Excerpted data: Begin

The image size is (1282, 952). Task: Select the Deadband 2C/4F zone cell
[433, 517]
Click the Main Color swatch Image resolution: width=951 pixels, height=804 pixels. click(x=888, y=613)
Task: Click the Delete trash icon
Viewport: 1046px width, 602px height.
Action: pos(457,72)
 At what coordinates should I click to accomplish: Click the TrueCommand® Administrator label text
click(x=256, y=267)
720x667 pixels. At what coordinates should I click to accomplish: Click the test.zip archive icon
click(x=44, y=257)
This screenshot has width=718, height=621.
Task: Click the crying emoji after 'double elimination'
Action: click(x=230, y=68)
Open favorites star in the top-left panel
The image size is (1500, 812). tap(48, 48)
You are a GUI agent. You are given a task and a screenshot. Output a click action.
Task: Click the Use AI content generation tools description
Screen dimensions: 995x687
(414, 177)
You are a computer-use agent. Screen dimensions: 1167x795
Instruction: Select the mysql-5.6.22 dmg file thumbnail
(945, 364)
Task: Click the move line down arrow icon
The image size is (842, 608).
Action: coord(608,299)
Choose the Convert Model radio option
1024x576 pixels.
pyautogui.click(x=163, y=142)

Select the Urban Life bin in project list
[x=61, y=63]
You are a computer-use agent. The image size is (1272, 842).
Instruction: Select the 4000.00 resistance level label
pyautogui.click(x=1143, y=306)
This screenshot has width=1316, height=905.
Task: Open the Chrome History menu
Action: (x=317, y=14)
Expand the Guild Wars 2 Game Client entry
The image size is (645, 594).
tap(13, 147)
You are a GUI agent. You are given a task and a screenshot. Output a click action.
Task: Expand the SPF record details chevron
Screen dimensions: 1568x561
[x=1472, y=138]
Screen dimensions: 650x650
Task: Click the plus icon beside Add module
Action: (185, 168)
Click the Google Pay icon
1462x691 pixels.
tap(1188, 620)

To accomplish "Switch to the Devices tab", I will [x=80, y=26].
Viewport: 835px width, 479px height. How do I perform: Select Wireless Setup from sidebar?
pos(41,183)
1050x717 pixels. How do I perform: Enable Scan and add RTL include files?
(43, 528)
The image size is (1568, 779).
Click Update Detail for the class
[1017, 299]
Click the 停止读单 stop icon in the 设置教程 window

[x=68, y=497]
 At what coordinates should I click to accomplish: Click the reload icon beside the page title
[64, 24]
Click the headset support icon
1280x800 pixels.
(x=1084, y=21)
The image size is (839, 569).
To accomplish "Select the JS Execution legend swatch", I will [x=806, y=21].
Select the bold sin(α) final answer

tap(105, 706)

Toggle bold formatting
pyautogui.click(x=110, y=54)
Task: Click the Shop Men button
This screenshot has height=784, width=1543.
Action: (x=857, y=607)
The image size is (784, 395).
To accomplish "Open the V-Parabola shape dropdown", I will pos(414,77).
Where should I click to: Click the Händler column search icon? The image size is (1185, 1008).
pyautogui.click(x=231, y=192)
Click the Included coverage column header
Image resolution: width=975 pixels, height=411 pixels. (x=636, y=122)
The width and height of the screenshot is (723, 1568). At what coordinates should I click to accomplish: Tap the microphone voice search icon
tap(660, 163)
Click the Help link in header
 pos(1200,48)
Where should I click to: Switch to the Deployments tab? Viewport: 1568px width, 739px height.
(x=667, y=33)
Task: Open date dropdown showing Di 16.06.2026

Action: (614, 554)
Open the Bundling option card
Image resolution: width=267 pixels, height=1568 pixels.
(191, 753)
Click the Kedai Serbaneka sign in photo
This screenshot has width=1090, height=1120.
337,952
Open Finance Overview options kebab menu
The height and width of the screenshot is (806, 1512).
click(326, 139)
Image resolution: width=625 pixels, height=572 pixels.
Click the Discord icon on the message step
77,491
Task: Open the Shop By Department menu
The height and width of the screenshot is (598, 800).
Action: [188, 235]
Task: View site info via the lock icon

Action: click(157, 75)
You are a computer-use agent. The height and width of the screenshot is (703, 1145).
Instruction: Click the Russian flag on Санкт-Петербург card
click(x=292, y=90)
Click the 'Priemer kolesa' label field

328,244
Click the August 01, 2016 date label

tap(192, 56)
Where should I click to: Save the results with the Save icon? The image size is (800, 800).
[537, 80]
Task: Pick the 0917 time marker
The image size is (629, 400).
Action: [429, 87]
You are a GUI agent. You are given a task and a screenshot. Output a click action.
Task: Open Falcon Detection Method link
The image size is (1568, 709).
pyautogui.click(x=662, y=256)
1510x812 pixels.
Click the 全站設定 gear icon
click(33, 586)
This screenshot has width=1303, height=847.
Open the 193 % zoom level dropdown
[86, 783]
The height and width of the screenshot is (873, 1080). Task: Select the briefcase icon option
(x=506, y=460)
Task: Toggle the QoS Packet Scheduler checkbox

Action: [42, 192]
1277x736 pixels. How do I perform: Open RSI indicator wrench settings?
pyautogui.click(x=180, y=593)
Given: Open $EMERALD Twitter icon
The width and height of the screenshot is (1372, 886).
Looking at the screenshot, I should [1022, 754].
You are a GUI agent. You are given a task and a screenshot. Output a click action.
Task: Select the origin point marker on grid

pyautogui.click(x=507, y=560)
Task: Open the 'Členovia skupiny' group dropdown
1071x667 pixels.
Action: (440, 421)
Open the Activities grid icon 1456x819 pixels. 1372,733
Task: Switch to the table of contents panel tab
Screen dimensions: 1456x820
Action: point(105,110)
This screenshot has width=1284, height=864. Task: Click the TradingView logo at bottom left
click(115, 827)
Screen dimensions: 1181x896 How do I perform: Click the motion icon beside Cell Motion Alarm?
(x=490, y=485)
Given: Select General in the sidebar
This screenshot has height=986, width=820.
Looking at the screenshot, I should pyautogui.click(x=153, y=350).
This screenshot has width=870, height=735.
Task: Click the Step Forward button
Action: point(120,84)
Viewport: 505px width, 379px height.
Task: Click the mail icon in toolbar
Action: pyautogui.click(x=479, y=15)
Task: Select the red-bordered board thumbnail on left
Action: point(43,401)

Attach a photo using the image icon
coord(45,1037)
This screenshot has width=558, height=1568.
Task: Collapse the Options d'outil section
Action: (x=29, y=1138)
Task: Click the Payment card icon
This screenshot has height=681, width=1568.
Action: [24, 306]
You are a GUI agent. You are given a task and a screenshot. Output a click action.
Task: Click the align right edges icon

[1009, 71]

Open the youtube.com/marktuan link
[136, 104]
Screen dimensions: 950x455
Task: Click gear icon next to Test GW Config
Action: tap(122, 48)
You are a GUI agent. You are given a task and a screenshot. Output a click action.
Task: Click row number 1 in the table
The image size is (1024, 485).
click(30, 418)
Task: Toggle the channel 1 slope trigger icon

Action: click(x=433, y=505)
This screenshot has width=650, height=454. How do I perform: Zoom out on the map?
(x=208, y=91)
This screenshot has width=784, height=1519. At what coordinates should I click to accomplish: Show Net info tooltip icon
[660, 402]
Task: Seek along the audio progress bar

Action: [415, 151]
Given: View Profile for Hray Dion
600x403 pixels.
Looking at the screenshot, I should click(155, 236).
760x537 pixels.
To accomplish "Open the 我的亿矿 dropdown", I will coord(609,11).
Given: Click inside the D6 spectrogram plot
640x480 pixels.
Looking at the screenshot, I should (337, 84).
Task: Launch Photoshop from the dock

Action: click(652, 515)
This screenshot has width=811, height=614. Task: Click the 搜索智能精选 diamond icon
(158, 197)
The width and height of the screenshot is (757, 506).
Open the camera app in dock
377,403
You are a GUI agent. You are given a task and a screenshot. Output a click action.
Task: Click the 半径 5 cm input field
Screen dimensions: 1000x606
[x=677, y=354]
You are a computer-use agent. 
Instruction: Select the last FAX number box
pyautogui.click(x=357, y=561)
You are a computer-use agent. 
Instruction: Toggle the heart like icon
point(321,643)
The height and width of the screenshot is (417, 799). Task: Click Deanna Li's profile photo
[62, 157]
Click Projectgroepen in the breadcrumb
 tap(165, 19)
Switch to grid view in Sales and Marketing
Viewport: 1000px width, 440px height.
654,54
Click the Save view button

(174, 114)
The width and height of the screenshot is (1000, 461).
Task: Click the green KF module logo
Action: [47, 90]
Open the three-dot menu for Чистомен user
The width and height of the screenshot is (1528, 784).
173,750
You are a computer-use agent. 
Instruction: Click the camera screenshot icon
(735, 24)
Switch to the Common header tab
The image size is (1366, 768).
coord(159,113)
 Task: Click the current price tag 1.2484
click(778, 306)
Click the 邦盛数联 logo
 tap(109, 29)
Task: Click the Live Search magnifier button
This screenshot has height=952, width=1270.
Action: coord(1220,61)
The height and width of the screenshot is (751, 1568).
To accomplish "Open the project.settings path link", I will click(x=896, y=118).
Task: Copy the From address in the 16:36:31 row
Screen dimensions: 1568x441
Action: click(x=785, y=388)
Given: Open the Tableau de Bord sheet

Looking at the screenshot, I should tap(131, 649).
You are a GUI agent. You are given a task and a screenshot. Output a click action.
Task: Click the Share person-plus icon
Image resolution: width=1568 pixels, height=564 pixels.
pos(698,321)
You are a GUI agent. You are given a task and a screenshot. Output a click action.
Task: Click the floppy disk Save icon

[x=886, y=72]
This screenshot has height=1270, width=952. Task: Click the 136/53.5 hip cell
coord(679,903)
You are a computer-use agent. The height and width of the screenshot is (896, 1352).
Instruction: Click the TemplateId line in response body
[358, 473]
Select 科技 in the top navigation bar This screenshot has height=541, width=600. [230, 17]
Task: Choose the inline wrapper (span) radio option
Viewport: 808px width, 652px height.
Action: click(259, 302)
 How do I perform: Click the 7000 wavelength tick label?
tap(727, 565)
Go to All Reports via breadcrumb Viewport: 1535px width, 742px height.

Excerpted data: End

* Task prompt *
Reproduce only the lines above spanning from the line containing "Instruction: Click the Russian" through the line containing "Task: Pick the 0917 time marker", word for word.

* Solution to this problem *
Instruction: Click the Russian flag on Санкт-Петербург card
click(x=292, y=90)
Click the 'Priemer kolesa' label field

328,244
Click the August 01, 2016 date label

tap(192, 56)
Where should I click to: Save the results with the Save icon? The image size is (800, 800).
[537, 80]
Task: Pick the 0917 time marker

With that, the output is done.